Start of Block

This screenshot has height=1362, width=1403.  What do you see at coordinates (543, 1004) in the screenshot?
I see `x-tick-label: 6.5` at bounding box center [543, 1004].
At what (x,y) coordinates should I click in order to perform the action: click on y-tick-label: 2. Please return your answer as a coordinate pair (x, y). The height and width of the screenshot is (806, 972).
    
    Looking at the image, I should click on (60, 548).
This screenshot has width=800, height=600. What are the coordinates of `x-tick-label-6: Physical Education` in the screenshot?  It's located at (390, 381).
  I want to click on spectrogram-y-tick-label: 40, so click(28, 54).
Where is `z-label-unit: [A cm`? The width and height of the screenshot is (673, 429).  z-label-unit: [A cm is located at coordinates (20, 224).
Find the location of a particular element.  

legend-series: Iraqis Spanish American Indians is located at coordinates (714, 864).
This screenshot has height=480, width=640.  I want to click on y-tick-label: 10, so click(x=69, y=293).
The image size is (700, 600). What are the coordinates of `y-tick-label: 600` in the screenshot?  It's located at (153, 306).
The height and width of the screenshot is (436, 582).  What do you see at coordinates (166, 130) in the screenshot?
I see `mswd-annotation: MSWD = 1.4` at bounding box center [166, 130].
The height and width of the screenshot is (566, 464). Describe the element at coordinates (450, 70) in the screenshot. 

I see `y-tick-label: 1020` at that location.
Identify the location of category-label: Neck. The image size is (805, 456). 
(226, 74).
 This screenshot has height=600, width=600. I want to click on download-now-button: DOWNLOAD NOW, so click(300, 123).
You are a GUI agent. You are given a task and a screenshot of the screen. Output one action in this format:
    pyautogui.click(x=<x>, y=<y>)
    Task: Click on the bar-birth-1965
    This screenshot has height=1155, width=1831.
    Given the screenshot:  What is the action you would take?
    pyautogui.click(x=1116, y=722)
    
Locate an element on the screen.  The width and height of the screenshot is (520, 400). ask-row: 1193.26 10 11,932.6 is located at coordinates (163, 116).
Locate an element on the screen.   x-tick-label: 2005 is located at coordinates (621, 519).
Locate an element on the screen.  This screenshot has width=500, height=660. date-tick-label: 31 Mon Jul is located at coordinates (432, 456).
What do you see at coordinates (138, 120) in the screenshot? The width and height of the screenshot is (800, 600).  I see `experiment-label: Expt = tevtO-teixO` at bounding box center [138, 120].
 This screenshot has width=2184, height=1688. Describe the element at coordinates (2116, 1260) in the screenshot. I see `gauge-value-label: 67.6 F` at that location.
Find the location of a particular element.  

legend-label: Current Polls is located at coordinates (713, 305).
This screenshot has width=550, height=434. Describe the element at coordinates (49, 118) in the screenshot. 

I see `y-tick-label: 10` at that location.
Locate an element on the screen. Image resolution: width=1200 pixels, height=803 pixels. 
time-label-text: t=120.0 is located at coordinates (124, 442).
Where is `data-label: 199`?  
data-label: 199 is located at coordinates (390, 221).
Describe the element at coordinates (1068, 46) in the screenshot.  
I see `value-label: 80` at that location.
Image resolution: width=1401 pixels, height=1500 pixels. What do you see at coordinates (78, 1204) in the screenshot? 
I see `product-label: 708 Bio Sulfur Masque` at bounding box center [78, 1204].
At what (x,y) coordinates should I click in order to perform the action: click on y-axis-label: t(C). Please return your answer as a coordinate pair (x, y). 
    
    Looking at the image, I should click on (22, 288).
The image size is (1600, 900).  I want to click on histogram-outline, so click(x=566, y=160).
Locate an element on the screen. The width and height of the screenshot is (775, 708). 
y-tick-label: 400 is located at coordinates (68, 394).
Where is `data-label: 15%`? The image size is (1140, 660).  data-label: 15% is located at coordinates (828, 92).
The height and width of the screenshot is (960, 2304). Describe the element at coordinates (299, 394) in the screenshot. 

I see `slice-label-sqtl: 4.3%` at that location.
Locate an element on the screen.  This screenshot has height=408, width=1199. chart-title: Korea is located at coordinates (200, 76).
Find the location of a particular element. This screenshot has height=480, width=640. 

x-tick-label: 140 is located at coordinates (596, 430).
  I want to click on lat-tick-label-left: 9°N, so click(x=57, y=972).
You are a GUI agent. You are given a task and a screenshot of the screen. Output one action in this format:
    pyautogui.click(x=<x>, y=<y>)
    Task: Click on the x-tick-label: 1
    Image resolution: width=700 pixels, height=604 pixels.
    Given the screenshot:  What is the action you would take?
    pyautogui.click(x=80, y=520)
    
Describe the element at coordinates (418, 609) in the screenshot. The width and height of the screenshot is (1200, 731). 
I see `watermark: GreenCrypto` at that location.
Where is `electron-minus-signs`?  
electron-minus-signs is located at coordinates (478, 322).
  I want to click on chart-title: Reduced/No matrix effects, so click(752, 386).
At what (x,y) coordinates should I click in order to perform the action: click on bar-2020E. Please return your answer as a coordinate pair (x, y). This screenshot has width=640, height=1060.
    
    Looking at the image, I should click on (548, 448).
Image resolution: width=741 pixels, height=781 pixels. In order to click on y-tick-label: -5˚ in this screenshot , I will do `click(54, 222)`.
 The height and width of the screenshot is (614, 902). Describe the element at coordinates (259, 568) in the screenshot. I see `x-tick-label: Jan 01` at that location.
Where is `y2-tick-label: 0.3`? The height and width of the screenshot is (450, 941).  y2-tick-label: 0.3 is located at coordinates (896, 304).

End of Block

PROBLEM REQUIREMENTS => Return all of the data above, line for line, with no changes.

RESPONSE TO THE TASK =>
This screenshot has height=1362, width=1403.  What do you see at coordinates (543, 1004) in the screenshot?
I see `x-tick-label: 6.5` at bounding box center [543, 1004].
At what (x,y) coordinates should I click in order to perform the action: click on y-tick-label: 2. Please return your answer as a coordinate pair (x, y). The height and width of the screenshot is (806, 972).
    
    Looking at the image, I should click on (60, 548).
This screenshot has width=800, height=600. What are the coordinates of `x-tick-label-6: Physical Education` in the screenshot?  It's located at (390, 381).
  I want to click on spectrogram-y-tick-label: 40, so click(28, 54).
Where is `z-label-unit: [A cm`? The width and height of the screenshot is (673, 429).  z-label-unit: [A cm is located at coordinates (20, 224).
Find the location of a particular element.  

legend-series: Iraqis Spanish American Indians is located at coordinates (714, 864).
This screenshot has height=480, width=640.  I want to click on y-tick-label: 10, so click(x=69, y=293).
The image size is (700, 600). What are the coordinates of `y-tick-label: 600` in the screenshot?  It's located at (153, 306).
The height and width of the screenshot is (436, 582).  What do you see at coordinates (166, 130) in the screenshot?
I see `mswd-annotation: MSWD = 1.4` at bounding box center [166, 130].
The height and width of the screenshot is (566, 464). Describe the element at coordinates (450, 70) in the screenshot. 

I see `y-tick-label: 1020` at that location.
Identify the location of category-label: Neck. The image size is (805, 456). 
(226, 74).
 This screenshot has height=600, width=600. I want to click on download-now-button: DOWNLOAD NOW, so click(300, 123).
You are a GUI agent. You are given a task and a screenshot of the screen. Output one action in this format:
    pyautogui.click(x=<x>, y=<y>)
    Task: Click on the bar-birth-1965
    This screenshot has height=1155, width=1831.
    Given the screenshot:  What is the action you would take?
    pyautogui.click(x=1116, y=722)
    
Locate an element on the screen.  The width and height of the screenshot is (520, 400). ask-row: 1193.26 10 11,932.6 is located at coordinates (163, 116).
Locate an element on the screen.   x-tick-label: 2005 is located at coordinates (621, 519).
Locate an element on the screen.  This screenshot has width=500, height=660. date-tick-label: 31 Mon Jul is located at coordinates (432, 456).
What do you see at coordinates (138, 120) in the screenshot? The width and height of the screenshot is (800, 600).  I see `experiment-label: Expt = tevtO-teixO` at bounding box center [138, 120].
 This screenshot has width=2184, height=1688. Describe the element at coordinates (2116, 1260) in the screenshot. I see `gauge-value-label: 67.6 F` at that location.
Find the location of a particular element.  

legend-label: Current Polls is located at coordinates (713, 305).
This screenshot has width=550, height=434. Describe the element at coordinates (49, 118) in the screenshot. 

I see `y-tick-label: 10` at that location.
Locate an element on the screen. Image resolution: width=1200 pixels, height=803 pixels. 
time-label-text: t=120.0 is located at coordinates (124, 442).
Where is `data-label: 199`?  
data-label: 199 is located at coordinates (390, 221).
Describe the element at coordinates (1068, 46) in the screenshot.  
I see `value-label: 80` at that location.
Image resolution: width=1401 pixels, height=1500 pixels. What do you see at coordinates (78, 1204) in the screenshot? 
I see `product-label: 708 Bio Sulfur Masque` at bounding box center [78, 1204].
At what (x,y) coordinates should I click in order to perform the action: click on y-axis-label: t(C). Please return your answer as a coordinate pair (x, y). 
    
    Looking at the image, I should click on (22, 288).
The image size is (1600, 900).  I want to click on histogram-outline, so click(x=566, y=160).
Locate an element on the screen. The width and height of the screenshot is (775, 708). 
y-tick-label: 400 is located at coordinates (68, 394).
Where is `data-label: 15%`? The image size is (1140, 660).  data-label: 15% is located at coordinates (828, 92).
The height and width of the screenshot is (960, 2304). Describe the element at coordinates (299, 394) in the screenshot. 

I see `slice-label-sqtl: 4.3%` at that location.
Locate an element on the screen.  This screenshot has height=408, width=1199. chart-title: Korea is located at coordinates (200, 76).
Find the location of a particular element. This screenshot has height=480, width=640. 

x-tick-label: 140 is located at coordinates (596, 430).
  I want to click on lat-tick-label-left: 9°N, so click(x=57, y=972).
You are a GUI agent. You are given a task and a screenshot of the screen. Output one action in this format:
    pyautogui.click(x=<x>, y=<y>)
    Task: Click on the x-tick-label: 1
    Image resolution: width=700 pixels, height=604 pixels.
    Given the screenshot:  What is the action you would take?
    pyautogui.click(x=80, y=520)
    
Describe the element at coordinates (418, 609) in the screenshot. The width and height of the screenshot is (1200, 731). 
I see `watermark: GreenCrypto` at that location.
Where is `electron-minus-signs`?  
electron-minus-signs is located at coordinates (478, 322).
  I want to click on chart-title: Reduced/No matrix effects, so click(752, 386).
At what (x,y) coordinates should I click in order to perform the action: click on bar-2020E. Please return your answer as a coordinate pair (x, y). This screenshot has width=640, height=1060.
    
    Looking at the image, I should click on (548, 448).
Image resolution: width=741 pixels, height=781 pixels. In order to click on y-tick-label: -5˚ in this screenshot , I will do `click(54, 222)`.
 The height and width of the screenshot is (614, 902). Describe the element at coordinates (259, 568) in the screenshot. I see `x-tick-label: Jan 01` at that location.
Where is `y2-tick-label: 0.3`? The height and width of the screenshot is (450, 941).  y2-tick-label: 0.3 is located at coordinates (896, 304).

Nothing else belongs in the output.